Ridimensionata la polemica, l’importante è che sia Renzi a non
sottovalutare il valore simbolico, l’impatto che potranno avere
sull’opinione pubblica le immagini e l’esito del suo vertice con il
protagonista di vent’anni di conflitto e anche di inganni ai danni del
centrosinistra.
La gran parte della discussione s’è incentrata sui rapporti tra Pd e
governo Letta confermando che nell’insieme del gruppo dirigente al di là
delle divisioni congressuali corre una forte insoddisfazione.
Stranamente il rimedio più rischioso a questa insofferenza lo
propongono coloro che chiedono a Renzi «più chiarezza e lealtà» nei
rapporti con palazzo Chigi, e che ieri hanno articolato la proposta di
varare un Letta bis, ovvero la nascita di un vero e proprio nuovo
governo con «maggiore coinvolgimento» del Pd. Laddove si intende
naturalmente puntare a un «maggiore coinvolgimento» soprattutto del
segretario del Pd (per limitarne lo spazio di movimento), con il
pericolo però di aprire una voragine sul percorso già non facile della
legislatura.
La domanda chiave, sul punto, è se si ritenga davvero possibile che
in queste condizioni possa mettersi all’opera addirittura «un governo di
svolta». Fuori dai tatticismi, nessuno nella sala della direzione lo
crede. E se ci si aspettava dalla riunione qualche segnale forte pro o
contro la sopravvivenza dell’esecutivo, il segnale non è venuto. Al
fatidico documento lettiano Impegno 2014 ha fatto un fugace riferimento solo la relazione. Dunque si continuerà con le docce scozzesi delle ultime settimane.

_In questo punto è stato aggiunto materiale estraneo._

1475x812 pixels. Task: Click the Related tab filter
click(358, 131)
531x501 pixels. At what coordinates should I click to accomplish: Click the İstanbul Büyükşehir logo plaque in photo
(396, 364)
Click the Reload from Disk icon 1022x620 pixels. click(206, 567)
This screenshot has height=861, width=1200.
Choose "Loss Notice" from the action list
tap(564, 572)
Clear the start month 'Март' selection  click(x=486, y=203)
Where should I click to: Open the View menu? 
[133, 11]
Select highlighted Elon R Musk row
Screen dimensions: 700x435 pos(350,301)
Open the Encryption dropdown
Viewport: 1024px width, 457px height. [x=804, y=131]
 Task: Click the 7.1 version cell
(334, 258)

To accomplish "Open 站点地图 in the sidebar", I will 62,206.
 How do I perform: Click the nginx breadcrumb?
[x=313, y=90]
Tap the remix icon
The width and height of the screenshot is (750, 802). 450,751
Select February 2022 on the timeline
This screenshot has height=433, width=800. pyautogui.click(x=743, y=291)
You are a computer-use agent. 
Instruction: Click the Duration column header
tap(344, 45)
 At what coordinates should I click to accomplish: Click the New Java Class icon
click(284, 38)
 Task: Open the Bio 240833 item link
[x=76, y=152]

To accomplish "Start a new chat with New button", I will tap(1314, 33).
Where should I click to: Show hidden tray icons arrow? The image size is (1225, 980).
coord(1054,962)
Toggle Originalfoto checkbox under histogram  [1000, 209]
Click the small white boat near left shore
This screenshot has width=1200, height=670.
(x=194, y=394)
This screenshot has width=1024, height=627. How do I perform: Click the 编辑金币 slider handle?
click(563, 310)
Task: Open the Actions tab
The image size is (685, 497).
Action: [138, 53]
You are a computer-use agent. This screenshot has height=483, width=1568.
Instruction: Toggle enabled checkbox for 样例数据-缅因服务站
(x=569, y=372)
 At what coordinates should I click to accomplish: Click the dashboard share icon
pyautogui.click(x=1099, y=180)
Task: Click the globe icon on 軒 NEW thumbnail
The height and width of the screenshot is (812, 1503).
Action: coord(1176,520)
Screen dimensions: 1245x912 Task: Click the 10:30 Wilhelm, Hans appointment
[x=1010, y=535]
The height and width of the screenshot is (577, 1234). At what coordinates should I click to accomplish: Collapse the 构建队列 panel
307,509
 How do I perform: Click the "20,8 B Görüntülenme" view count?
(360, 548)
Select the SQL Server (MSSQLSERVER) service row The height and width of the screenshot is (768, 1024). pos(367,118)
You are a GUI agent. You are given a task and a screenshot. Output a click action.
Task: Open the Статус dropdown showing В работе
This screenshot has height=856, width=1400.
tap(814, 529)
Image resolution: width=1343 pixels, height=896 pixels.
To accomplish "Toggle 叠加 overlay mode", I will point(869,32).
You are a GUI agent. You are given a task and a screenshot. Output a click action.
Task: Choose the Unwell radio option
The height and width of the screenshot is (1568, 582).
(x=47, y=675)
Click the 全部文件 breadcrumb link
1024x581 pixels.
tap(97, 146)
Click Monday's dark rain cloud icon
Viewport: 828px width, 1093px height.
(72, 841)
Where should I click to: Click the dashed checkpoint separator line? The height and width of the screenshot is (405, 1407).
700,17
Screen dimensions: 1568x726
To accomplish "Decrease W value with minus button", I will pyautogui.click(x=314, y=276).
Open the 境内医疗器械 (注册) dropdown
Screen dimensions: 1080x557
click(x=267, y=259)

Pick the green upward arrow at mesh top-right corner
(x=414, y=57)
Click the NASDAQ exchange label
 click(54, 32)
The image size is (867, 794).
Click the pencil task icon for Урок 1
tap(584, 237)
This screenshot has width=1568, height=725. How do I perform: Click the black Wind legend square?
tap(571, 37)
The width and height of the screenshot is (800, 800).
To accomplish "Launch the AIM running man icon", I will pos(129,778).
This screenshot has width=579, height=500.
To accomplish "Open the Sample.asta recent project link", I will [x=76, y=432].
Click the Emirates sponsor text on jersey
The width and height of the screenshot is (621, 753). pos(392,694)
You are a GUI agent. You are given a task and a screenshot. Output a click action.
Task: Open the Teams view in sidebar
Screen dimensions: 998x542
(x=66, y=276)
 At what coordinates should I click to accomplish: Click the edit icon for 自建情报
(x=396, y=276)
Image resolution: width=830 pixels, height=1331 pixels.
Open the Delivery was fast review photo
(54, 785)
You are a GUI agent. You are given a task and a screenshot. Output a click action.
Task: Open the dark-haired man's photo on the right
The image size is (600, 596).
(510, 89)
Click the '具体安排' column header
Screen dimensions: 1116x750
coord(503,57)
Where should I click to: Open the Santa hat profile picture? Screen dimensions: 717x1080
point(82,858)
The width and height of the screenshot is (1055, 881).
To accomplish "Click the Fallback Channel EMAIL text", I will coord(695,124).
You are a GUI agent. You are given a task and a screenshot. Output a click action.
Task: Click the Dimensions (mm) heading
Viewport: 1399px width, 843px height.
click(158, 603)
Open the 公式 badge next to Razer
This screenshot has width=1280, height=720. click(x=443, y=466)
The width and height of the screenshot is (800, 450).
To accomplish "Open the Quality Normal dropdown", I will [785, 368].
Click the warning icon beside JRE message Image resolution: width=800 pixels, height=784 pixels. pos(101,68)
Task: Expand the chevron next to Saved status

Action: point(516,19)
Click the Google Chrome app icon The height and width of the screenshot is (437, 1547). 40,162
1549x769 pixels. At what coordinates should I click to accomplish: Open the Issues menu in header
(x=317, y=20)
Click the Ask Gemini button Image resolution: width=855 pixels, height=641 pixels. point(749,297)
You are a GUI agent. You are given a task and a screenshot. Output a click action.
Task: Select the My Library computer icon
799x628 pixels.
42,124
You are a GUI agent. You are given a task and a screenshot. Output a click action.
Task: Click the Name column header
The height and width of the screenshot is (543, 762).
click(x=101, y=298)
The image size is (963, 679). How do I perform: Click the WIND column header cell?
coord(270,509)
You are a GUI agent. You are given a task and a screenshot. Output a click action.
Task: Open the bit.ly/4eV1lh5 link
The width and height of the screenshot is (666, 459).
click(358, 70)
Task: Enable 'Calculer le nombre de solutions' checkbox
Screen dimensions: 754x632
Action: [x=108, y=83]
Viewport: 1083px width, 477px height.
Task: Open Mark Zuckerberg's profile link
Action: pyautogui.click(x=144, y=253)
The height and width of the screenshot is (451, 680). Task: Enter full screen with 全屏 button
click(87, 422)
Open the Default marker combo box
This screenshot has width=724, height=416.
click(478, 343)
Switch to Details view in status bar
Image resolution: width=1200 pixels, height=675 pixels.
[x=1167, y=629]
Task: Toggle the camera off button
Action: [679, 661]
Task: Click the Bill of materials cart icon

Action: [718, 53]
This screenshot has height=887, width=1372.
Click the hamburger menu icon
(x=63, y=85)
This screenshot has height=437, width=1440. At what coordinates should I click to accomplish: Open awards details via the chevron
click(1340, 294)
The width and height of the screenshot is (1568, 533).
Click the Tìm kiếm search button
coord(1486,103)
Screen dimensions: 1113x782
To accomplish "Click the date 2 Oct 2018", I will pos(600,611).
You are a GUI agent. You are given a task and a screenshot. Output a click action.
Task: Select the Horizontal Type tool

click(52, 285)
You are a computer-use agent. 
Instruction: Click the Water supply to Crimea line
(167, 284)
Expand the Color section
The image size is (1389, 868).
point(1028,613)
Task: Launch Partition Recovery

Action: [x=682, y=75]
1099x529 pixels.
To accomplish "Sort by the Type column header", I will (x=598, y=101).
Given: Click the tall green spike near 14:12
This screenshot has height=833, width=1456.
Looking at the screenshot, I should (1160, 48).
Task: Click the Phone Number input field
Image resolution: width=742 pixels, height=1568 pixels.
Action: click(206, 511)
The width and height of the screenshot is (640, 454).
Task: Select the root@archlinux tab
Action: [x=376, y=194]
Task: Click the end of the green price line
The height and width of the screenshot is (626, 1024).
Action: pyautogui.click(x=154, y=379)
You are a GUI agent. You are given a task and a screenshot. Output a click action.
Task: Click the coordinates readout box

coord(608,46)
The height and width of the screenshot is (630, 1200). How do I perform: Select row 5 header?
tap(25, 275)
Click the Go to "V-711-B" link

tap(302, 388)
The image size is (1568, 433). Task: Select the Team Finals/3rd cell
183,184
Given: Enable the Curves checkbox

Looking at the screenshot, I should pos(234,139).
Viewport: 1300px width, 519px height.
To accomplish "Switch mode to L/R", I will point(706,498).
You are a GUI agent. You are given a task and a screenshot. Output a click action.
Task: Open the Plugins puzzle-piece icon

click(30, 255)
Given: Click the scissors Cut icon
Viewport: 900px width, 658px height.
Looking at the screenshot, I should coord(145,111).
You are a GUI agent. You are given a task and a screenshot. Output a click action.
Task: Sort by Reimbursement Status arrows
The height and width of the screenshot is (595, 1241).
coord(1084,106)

Del resto non sarà un dibattito di partito a decidere della stabilità
del quadro politico e quindi della tenuta del governo. Molto si gioca
nelle prossime ore, più che nei prossimi giorni, nella trattativa sulla
riforma elettorale: ormai s’è capito che, contro ogni luogo comune, chi
tifa per la continuità di governo e legislatura deve sperare con tutte
le sue forze che Matteo Renzi ce la faccia.